Come nella seconda meditazione di ieri pomeriggio, sollecita una riflessione sul «ruolo ecclesiale» attraverso una domanda: com’è possibile «che noi cristiani, che dovremmo trovare l’unità proprio attorno alla cena, riproduciamo allo stesso modo, con le nostre divisioni, le stesse dinamiche divisorie della comunità di Corinto», di cui si lamentava san Paolo?

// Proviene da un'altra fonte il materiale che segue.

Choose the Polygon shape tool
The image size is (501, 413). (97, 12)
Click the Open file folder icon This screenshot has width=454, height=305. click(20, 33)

Certo, riconosce Michelini, «molti sono i passi intrapresi per trovare un’unità, a esempio con i luterani, ma ancora molto c’è da fare». La riflessione va dunque sul tema del «perdono dei peccati». Anche qui una domanda: «Siamo veramente consapevoli che Gesù, versando il suo sangue, ha davvero, con la propria vita e non solo a parole, detto e dato il perdono di Dio»?
Su Gesù è incentrata pure la successiva, quarta, meditazione del pomeriggio sul tema “La preghiera al Getsemani e l’arresto di Gesù”. Il frate minore mette a confronto la preghiera del Messia sul monte degli Ulivi e quella sul Tabor, in Galilea: due situazioni che hanno somiglianze impressionanti, a cominciare dal fatto che in entrambi i casi l’umanità di Cristo è fortemente provata, ma che si distinguono per il fatto che sul Tabor si ode la voce del Padre che consola il Figlio; al Getsèmani, invece non si ode nessuna voce. Se non quella di Gesù che si rivolge al Padre, accogliendo che sia fatta la sua santa volontà di bene che non vuole la morte del Figlio, ma la sua salvezza, come ebbe a scrivere Romano Guardini ne Il Signore. «Gesù era venuto per redimere il suo popolo e, in esso, il mondo. Ciò doveva compiersi attraverso la dedizione della fede e dell’amore; ma essa venne meno. Tuttavia, rimase il mandato del Padre, ma esso mutò di forma», dice Michelini.
«Quanto si concretò in conseguenza del rifiuto, il destino amaro della morte divenne la nuova forma della redenzione, quella che ora per noi è la redenzione in senso puro e semplice», annota. E, rammentando la parabola dei vignaioli omicidi, sottolinea come l’annuncio e la persona di Gesù non vengano accolti: «La chiusura del mondo non gli consente di essere il principe della pace, davanti alla cui venuta tutto dovrebbe sbocciare nella pienezza che il vaticinio presagiva». Perciò il Messia, aggiunge il francescano citando ancora Guardini, «diviene colui che va alla rovina. Il sacrificio del suo essere diventa il sacrificio della morte».
Michelini si congeda dal Papa e dalla Curia con una serie di domande: «Come ci poniamo di fronte all’angoscia del nostro prossimo? Teniamo gli occhi aperti, preghiamo, o ci addormentiamo come i tre discepoli? La volontà di Dio è compresa da noi come un “capriccio”, qualcosa che “si deve fare” perché “qualcuno ha deciso”, oppure vedo in essa la Santa volontà di bene per tutti?». Questa volontà può anche mutare, avverte. E «se Dio può cambiare idea, addirittura, stando al libro di Giona, può “pentirsi”, come può la sua Chiesa non cambiare, come possiamo noi stare fissi nelle nostre rigidità?».